One well-known backyard inventor has proven common sense and engineering experience aren't prerequisites for creating crazy multicopters. By strapping a couple of two-stroke parajet motors and propellors to a metal frame, Colin Furze has built a DIY hoverbike that may not give Franky Zapata any sleepless nights, but looks like a sketchy alternative to creations like the Malloy Hoverbike or Aero-X.

The initial design of the craft had two motors and propellors mounted to the bottom of the frame and turning in the same direction, but Furze switched to an S-shaped metal frame that allowed each propellor to rotate in opposite directions. This design, which Furze compares to a Chinook's twin-rotor setup, was implemented because the counter rotation of the propellors cuts down on gyroscopic spin.

The final creation is able to lift its creator off the ground, albeit with little in the way of directional control or stability.
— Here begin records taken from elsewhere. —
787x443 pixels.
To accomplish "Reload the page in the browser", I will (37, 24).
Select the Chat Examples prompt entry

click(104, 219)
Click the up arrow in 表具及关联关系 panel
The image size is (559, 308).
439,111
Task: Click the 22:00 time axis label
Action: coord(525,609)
As the team behind Yeair! discovered, two-stroke gasoline engines provide plenty of power but lack the lightning-quick response required to make the split-second adjustments required to maintain stable flight.

The homemade hoverbike in action
The homemade hoverbike in action

Whereas Yeair's design used an electric motor to provide instant torque to compensate, Furze's homegrown creation is far more low-tech and relies on its brave (or foolish) inventor's wrangling, and control of each individual throttle, to stay in the air. It makes for dramatic video, but also leads to a few crashes.

According to Furze, there was talk of adding a stabilization system, but the engines were already struggling to get him off the ground, and any more hardware would've simply been too heavy.

The project was funded by Ford who will be glad no-one was hurt during filming, but we'd still keep this firmly in the "don't try this at home" column.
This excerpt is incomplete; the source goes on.